A charming and vanguard view of the generation gap which incited “The Jazz Age.” Boomerang, which in the 1910s was synonymous with backfire, was a key flashpoint term of the era, since the older generation found all their efforts to instill their Victorian values on their children failed drastically. This lovely watercolor work is by Rose O’Neill, the most famous and prolific female illustrator of the early 1900s. She is best remembered for her creation the Kewpie doll, which is perhaps as collected and popular today as when initially created.
Rose Cecil O’Neill, the second child of William Patrick and Asenath Cecelia, was born in Wilkes-Barre, Pennsylvania, June 24, 1874. The family moved to Battle Creek, Nebraska, in 1876.

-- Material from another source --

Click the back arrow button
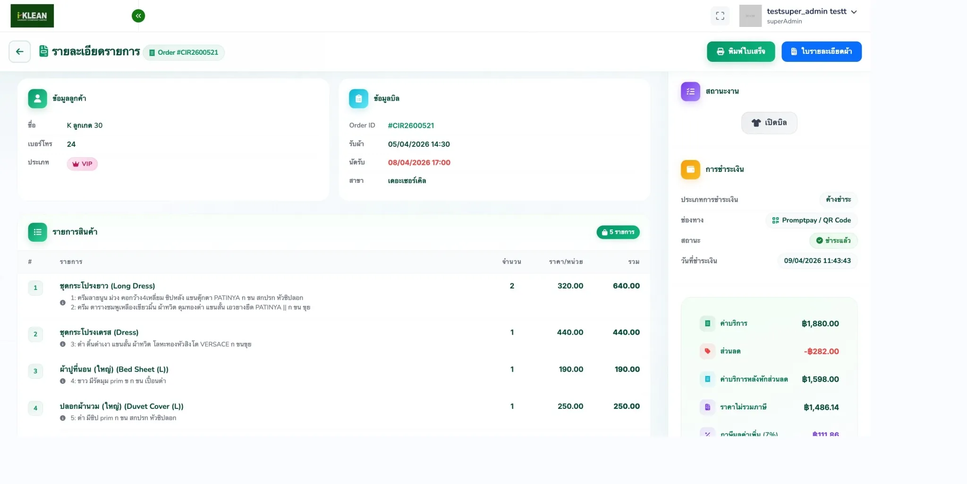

At age 14, Rose won an art contest for a drawing by a Nebraska school child sponsored by the Omaha World Herald. This started her in a career of illustrating stories in pen and ink. By age 17, she was illustrating “Arabian Nights” for a Denver Magazine, The Great Divide. By age 19, Rose had written a novel, Callista, with 63 illustrations. She took it and other drawings and headed for New York stopping in Chicago to see the 1893 World’s Fair. There she saw her first modern paintings and sculptures.
Advised by a publisher to wait until she was grown to write, he encouraged her to continue drawing. Rose enrolled at the Convent of the Sisters of St. Regis in New York City where she studied three years . . . making illustrations for Truth, Collier’s Weekly, Harper’s Monthly, Weekly and Bazaar.
In 1909, Rose created the Kewpie doll, a roly-poly elf with a fat child’s body, small wings and a turnip top head. These cupids had appeared in head and tail pieces when Rose illustrated love stories in books and magazines. Edward Bok of the Ladies Home Journal cut out a number of these and sent them to Rose asking if she could make a series of illustrations of the little creatures. He said he would find someone to make accompanying verses. Rose wasn’t about to allow anyone else to supply the dialogue for the series. Thus the Kewpie, a benevolent elf who did good deeds in a funny way, was created.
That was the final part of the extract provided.